== Data

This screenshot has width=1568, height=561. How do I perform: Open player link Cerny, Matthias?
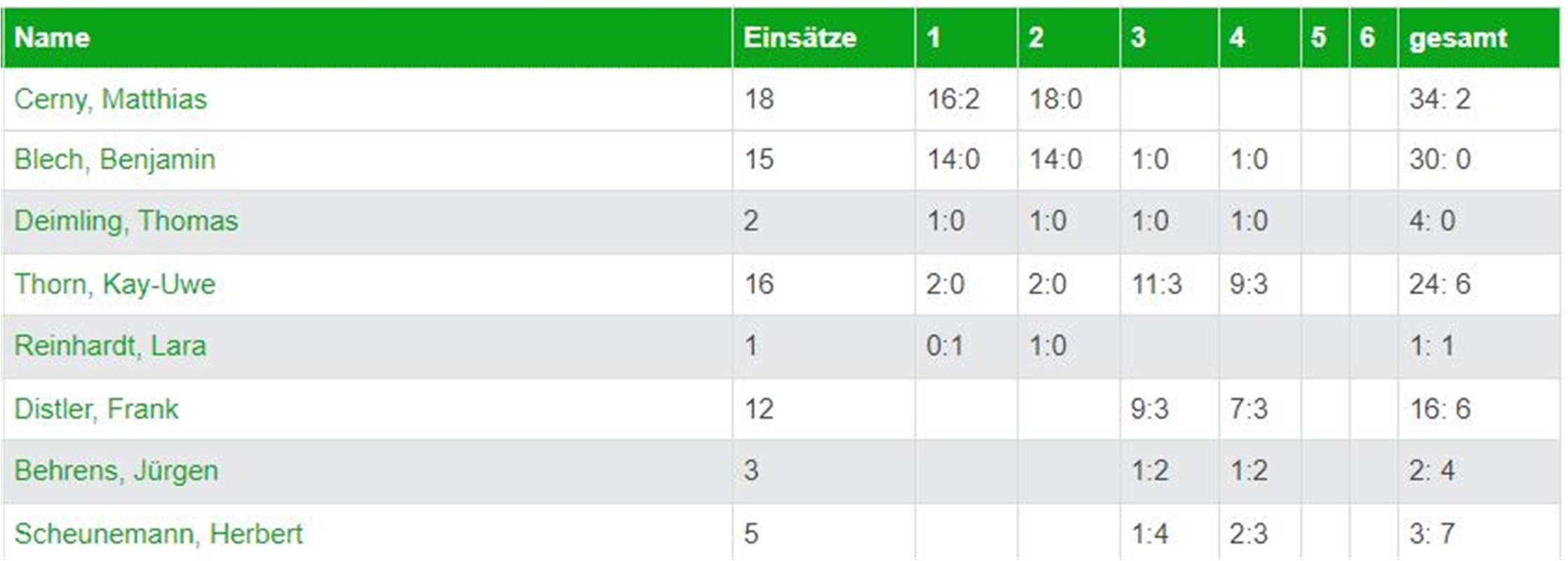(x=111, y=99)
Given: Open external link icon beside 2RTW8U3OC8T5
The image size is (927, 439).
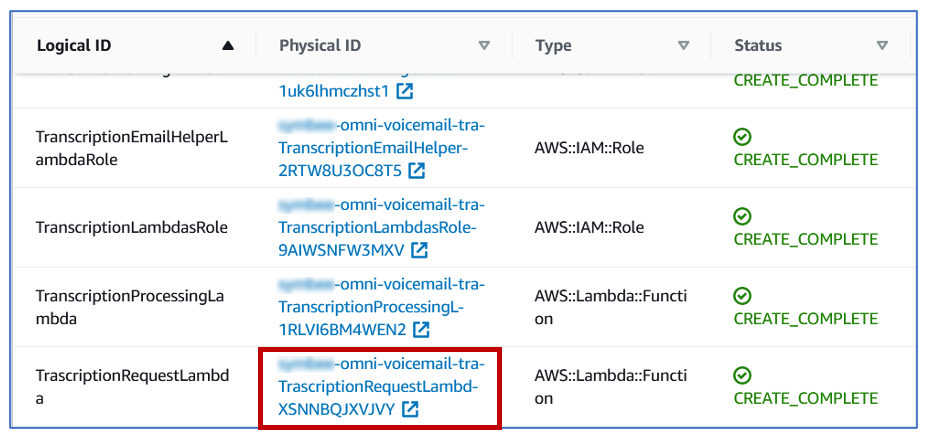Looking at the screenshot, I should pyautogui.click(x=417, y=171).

====
== Data

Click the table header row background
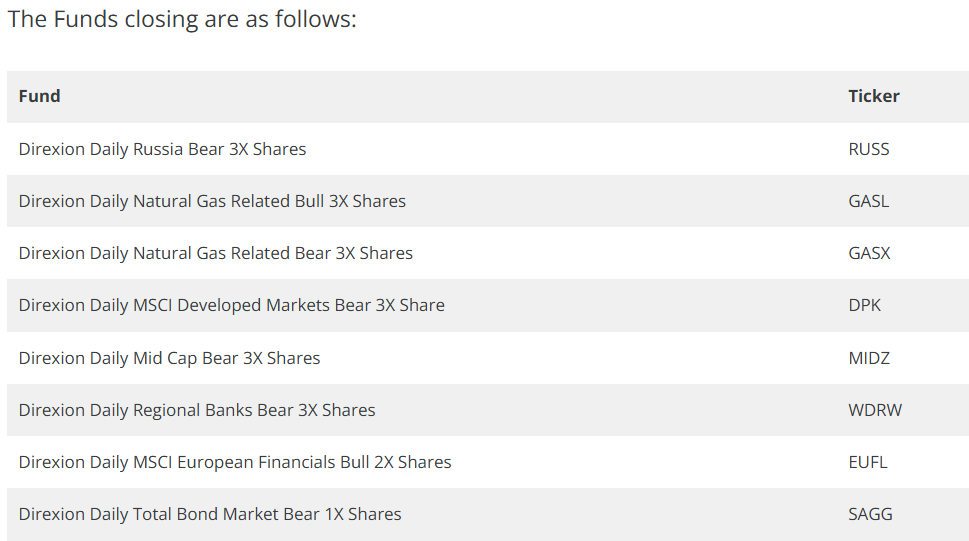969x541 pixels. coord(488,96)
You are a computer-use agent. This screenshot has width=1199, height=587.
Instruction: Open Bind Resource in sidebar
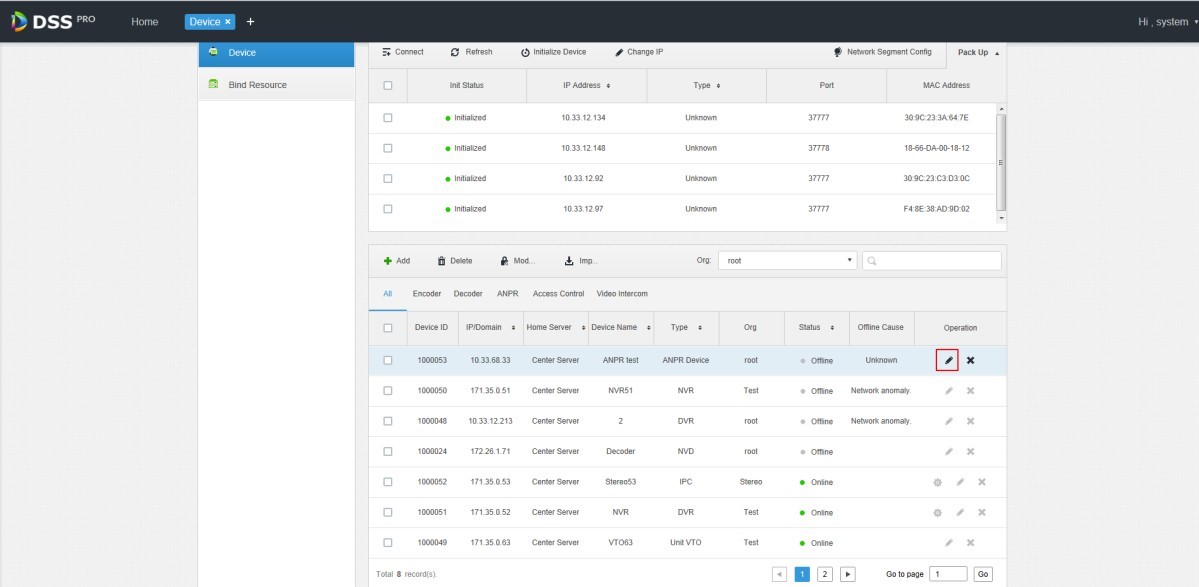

====

The problem:
From the records above, quote word for word only the lines beginning at the line that has "Click the table header row background" and stopping after the line that has "Instruction: Open Bind Resource in sidebar". Omit the pictures.

Solution to this task:
Click the table header row background
969x541 pixels. coord(488,96)
You are a computer-use agent. This screenshot has width=1199, height=587.
Instruction: Open Bind Resource in sidebar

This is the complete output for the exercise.